GOAL 1:
Using the account of the night walk home from Denistone station, answer these:
(a) Where did the person on the bus say the attack happened?
(b) What name did the narrator grow up knowing the park by in Mandarin?
(c) How long did the narrator spend sitting doing nothing after getting home?
GOAL 2:
In the account of the night walk home from Denistone station, swap "Darvall park" for "Darvall Reserve" and write out the part that opens with the words containing "I got off at" and closes with "though. Just me.".
GOAL 3:
Carry on the account of the night walk home from Denistone station, starting after its final sentence.

PASSAGE PROVIDED:
::::::
Today on the bus back from uni I heard someone talking about being attacked and losing his phone and having to walk 15 minutes and a stranger found him and called a taxi to the police station for him. I heard him say that it was at "Denistone, near Eastwood" and I thought oh... I know that place.
I got off at Denistone well into the night. I had already started planning beforehand. I walk from the station, through a small passage in a forest which leads to a busy road. How would I describe this location to the police? No, it's not spider park (I grew up knowing it by that name in mandarin).
I haven't seen a spider there for a long time. But that's more because I don't look for them. It's not Darvall park either, it's on the fringes of that. That forest-path between Denistone and Eastwood stations? I think it was washington pathway, actually. You would think I know the street names around my house, but I don't really. Actually, maybe I do.
On most other days, there would be a group of people from the train who take the same path. Not today though. Just me.
I started thinking and ended up with "no, I'm not done yet. No, forget the yet, I'm just not done". It would be easy enough to dash back to the station where at least there would be remote surveillance. Or, it would also be easy enough to dash to the end of the pathway, and run on the road until enough cars stopped.
I walked home without incident and spent the last 3 hours somewhat almost quite literally sitting here doing nothing.
::::::
RECORD SET:
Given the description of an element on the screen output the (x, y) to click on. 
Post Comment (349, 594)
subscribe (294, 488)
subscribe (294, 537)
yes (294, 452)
::::::
EXERCISE RESULT 1:
(a) At "Denistone, near Eastwood."
(b) Spider park.
(c) The last 3 hours.

EXERCISE RESULT 2:
I got off at Denistone well into the night. I had already started planning beforehand. I walk from the station, through a small passage in a forest which leads to a busy road. How would I describe this location to the police? No, it's not spider park (I grew up knowing it by that name in mandarin).
I haven't seen a spider there for a long time. But that's more because I don't look for them. It's not Darvall Reserve either, it's on the fringes of that. That forest-path between Denistone and Eastwood stations? I think it was washington pathway, actually. You would think I know the street names around my house, but I don't really. Actually, maybe I do.
On most other days, there would be a group of people from the train who take the same path. Not today though. Just me.

EXERCISE RESULT 3:
I don't like the cold anymore. It's too cold.
I've still occassionally been having jacaranda dreams. I don't know why, because it doesn't mean anything. I've still been having that dream where I look at the time, and it's past my wakeup time, then I wake up and look at the time and there's still an hour or two before my alarm. I've been having very poor sleep, the cold doesn't help. I've been having random dreams, too. One where instead of nothing, there was a narrow street outside my window, like the ones in not-main-cities china and a horde of people were walking by, and I didn't enjoy all of the people walking past my window, and my neice was there and either returned a dinosaur figurine, or didn't return a dinosaur figurine. I can't remember the last part. One where all of the my courses cost around 25k. I only remembered that dream when (on the same day) there were people asking for us to sign the petition to stop cuts to education outside the library. I even had a happy dream, but I figured it was a dream pretty quickly.
My hair is really long. My mum said that I should get a haircut a long time ago. She's right. If I let it, my fringe reaches to almost the bottom of my nose. This probably sounds stupid, but I like it. It's like a veil.
For the first time in a while, I have nothing to do with competetive gaming. It feels kind of good not having to worry anymore, about something that you were never good enough for in the first place.
... I don't know what to add. I'm surprised at how little I care about this. It's like I just stopped caring about games this year.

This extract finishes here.